US presidential hopeful Donald Trump has said a lot of crazy things. Astonishingly, he may even mean some of them.
All his talk about building 2,000 mile long walls, deporting illegal immigrants (all 11 million of them) and banning Muslims from entering the US may have destroyed some people's faith in America, but could he also destroy your investment portfolio?
We Will Survive
I don't give any credence to overheated talk about President Trump destroying the world if he wins in November.
Instead of destroying faith in the American political system he may, paradoxically, revive it, as the checks and balances swing into place and stop him from doing the six impossible things he dreams up before breakfast. Congress isn't just going to roll over, especially since so many of his impossible ideas clash with Republican policy.
I expect to see a more mollifying candidate Trump in the run-up to election day, as 'the Donald' tries to look Presidential. But I do still have some concerns.
Trump is popular because the US middle-classes are hurting, and they readily believe his claims that destructive free-trade deals and unfair competition from China are the reason. For some reason, they appear to believe that a billionaire real estate developer is the guy to stand up for the common man. Even if they don't believe that, they don't see anyone else trying.
Jaw-Jaw, Not Trade War
If Trump wins in November it could herald a new era of protectionism, which wouldn't do the global economy or stock markets any favours at all. He has talked of imposing import tariffs of as high as 35% and banning American companies like Ford from building plants in Mexico, which would surely trigger tit-for-tat retaliation from trading partners around the world. His anti-immigration platform could also hurt US growth by stemming the flow of legal as well as illegal immigrants, and that might indirectly hurt our economy too.

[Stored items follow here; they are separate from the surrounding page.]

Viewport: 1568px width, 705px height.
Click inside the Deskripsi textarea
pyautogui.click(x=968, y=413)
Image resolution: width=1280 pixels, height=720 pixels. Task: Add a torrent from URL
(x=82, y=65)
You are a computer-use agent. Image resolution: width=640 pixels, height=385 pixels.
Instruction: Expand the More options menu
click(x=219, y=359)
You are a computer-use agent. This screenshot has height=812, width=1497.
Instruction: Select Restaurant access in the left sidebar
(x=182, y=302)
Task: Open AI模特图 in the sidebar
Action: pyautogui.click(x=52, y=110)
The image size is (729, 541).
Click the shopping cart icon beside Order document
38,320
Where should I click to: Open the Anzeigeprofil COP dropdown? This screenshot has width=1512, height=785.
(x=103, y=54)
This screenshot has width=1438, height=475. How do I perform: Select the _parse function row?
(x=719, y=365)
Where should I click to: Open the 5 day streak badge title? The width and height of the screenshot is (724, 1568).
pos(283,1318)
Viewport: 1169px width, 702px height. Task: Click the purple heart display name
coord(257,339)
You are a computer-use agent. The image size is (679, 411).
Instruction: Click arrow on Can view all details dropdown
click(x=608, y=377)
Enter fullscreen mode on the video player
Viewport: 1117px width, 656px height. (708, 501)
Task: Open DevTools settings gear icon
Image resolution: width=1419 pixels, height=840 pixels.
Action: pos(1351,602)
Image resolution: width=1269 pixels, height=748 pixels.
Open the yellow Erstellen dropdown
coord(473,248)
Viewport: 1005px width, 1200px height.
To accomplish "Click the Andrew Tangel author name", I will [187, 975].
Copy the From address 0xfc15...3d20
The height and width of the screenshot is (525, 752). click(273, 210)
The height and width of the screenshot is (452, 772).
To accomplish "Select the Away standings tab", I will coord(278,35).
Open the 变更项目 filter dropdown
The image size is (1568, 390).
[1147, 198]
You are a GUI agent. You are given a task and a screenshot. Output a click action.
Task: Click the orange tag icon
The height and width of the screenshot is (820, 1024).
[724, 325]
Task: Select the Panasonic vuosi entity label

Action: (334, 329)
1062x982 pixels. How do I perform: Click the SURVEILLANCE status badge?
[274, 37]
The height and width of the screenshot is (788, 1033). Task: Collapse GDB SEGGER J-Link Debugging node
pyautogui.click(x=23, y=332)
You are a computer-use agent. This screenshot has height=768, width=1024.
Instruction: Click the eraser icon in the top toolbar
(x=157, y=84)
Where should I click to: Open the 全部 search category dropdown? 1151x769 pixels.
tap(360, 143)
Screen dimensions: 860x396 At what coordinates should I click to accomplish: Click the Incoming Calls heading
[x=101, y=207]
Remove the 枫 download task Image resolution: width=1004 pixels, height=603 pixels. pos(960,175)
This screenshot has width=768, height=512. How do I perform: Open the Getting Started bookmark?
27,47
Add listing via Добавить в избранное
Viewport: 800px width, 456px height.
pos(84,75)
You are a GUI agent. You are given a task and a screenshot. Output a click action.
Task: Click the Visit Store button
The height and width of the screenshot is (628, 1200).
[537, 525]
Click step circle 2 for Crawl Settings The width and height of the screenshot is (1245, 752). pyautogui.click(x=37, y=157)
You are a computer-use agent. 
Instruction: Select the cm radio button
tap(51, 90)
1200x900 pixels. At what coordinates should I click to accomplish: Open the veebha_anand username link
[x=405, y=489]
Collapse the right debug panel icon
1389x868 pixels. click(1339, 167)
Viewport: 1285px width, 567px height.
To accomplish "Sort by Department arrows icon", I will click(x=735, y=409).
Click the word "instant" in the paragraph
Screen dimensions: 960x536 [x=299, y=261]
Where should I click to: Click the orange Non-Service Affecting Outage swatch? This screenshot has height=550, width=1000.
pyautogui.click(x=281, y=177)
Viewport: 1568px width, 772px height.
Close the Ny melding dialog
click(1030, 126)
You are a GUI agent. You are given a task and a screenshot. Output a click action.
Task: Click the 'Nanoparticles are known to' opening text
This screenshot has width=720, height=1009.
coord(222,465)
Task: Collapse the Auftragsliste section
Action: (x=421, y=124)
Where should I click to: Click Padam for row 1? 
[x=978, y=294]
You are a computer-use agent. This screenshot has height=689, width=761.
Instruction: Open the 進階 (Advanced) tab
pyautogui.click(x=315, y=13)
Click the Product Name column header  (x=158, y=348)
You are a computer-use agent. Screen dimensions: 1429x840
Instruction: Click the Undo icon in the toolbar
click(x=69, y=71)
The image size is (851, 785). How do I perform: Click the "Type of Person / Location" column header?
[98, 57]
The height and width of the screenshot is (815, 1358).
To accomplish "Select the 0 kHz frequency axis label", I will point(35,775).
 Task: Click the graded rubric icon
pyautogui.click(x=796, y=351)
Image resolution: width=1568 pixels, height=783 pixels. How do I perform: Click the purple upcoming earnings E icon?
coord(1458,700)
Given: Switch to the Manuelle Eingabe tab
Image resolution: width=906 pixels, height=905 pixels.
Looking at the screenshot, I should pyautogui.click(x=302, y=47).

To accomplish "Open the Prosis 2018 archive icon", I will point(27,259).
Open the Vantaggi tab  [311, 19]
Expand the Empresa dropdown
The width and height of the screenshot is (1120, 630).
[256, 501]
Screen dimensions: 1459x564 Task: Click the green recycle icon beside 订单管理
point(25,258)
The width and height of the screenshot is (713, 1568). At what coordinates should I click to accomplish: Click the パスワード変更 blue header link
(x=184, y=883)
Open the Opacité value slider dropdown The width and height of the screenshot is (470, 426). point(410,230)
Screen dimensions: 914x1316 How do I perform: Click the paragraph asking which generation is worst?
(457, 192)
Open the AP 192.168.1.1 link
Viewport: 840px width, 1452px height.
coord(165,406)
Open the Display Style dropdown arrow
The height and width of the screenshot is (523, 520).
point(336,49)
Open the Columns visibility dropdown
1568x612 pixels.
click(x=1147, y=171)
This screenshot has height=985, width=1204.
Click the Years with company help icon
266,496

Trump says his goal is a pro-business policy that rewards companies that "invest in America, return to America, or stay and thrive in America". This is a concern for an open economy like the UK's, but as an investor you cannot afford to get too worried about it.
First, of course, Trump is not yet President. A lot could happen over the next few months. Also, populists are notoriously bad at governing. Many of the things he says he will do sound ridiculous and dangerous precisely because they are not actually do-able in practice.
Trump likes to trumpet himself as a dealmaker. His recent comments suggest that even he understands his limitations, and will quickly start cutting deals. The people who have most to fear from Donald Trump are supporters who have been promised the world, as they may be disappointed with what they actually get.
A protectionist President Trump could spring some nasty shocks, but perhaps the biggest surprise to his supporters will be how little he can actually do in practice. All his sound and fury may ultimately signify nothing. The US will survive, and so will your portfolio.